Blood of the City was the first Pathfinder novel I've read. I picked it up because the setting of the story, the Varisian city of Magnimar, is relevant to the Rise of the Runelords adventure path I'm running. The story follows the cool concept of an "urban druid" (though never called that by name) who is part of a family of semi-aristocratic trouble-shooters. There's an amazing twist about a third of the way into the book that I couldn't believe at first. Overall, the novel was fast-paced and interesting, with good character development. It also served its purpose as a good introduction to Magnimar, including its Chellish inhabitants, how Shoanti are perceived, the role of the Mayor, etc.. I would definitely read more by the author.

***( )( )

Brilliant intrigue and revenge in Magnimar


Loved this. Luma is a great character and protagonist, you feel for her early on and root for her all the way. Her urban druid powers are well written. Her motley band come together and compliment each other well. The NPC-type characters are memorable and well drawn. Magnimar really comes to life, there are some nice descriptive passages of the city which enable you to visualise the characters being in a large fantasy city filled with jaw-dropping architecture and massive features.
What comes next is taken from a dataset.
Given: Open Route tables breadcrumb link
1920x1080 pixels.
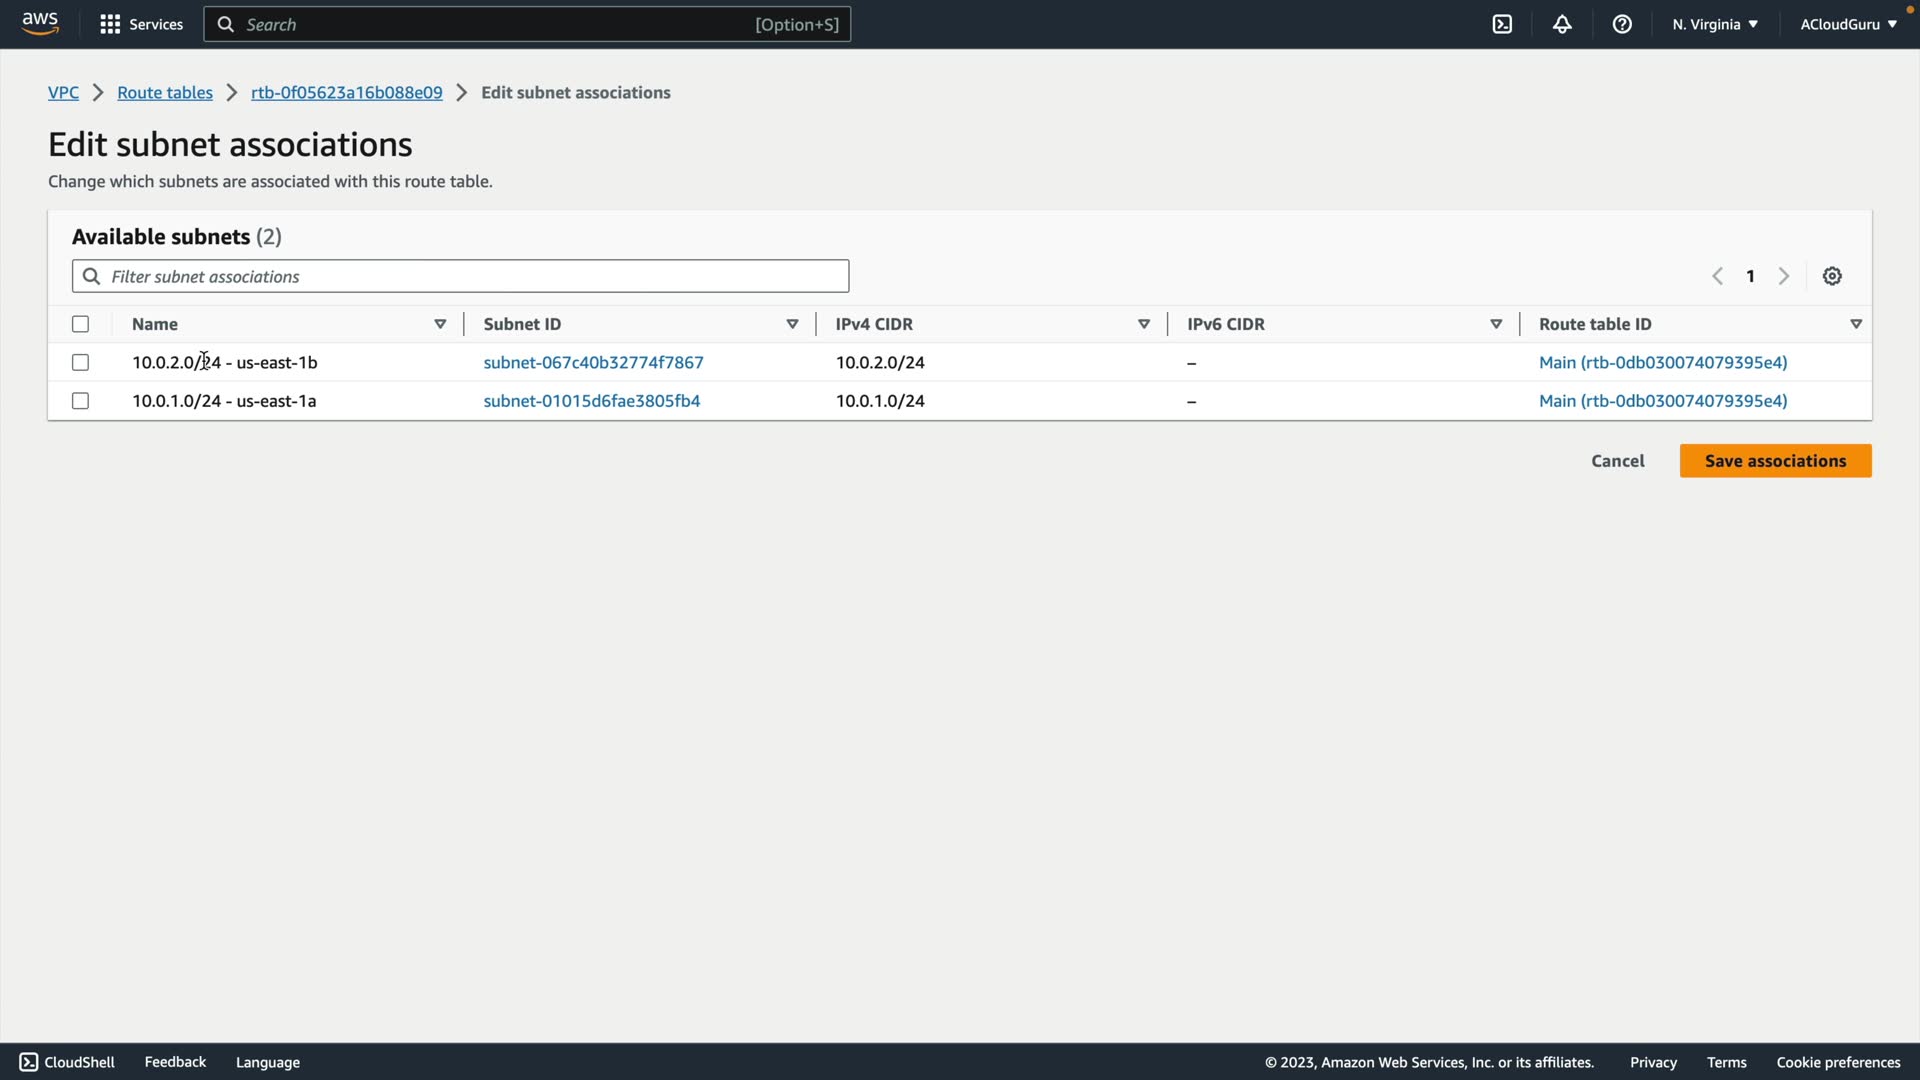Looking at the screenshot, I should (165, 92).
The ending surprised me, one I thought wouldn't happen (read it and see), but I was pleased to see it did as it kept with the strong moral thread running down the spine of this book. Adult characters made some bad decisions and showed no mercy or empathy. They must reap what they sow.

One of the more mature Tales novels I have read because there are few monsters here, its about people trying to get away with murder and conspiracy and those trying to stop them.

A great read

****( )

I enjoyed Blood of the City far more than I thought I would. Far more than The Worldwound Gambit, in fact. Luma is a more relatable character, and her story and struggles make for an engaging read. I hope we get another story about her soon!

Oh the twists!


An excellent book, a very good urban adventure and with an urban druid as the protagonist.
Also very good in order to introduce you to the city of Magnimar, if you plan to set a game or part of your game to Magnmira than this book is must-read.
The plot may seem a little slow at start but it only seems that way because it has so many characters to introduce and needs to build tension.

The only 2 things that somewhat bothered me where:
1) Sometimes there were too many characters in a scene, fortunately some were suddenly silent spectators in order not to bog down the scene.
2) The protagonist really seems like a spontaneous caster, everything she does/says/thinks when she casts spells gives you the impression that it's a spontaneous caster (where the urban druid is a prepared caster), i think that there were maybe 1 or 2 instances where it gives you the immpression that it's a prepared caster.

All in all i really enjoyed the book and i recommend it to everyone.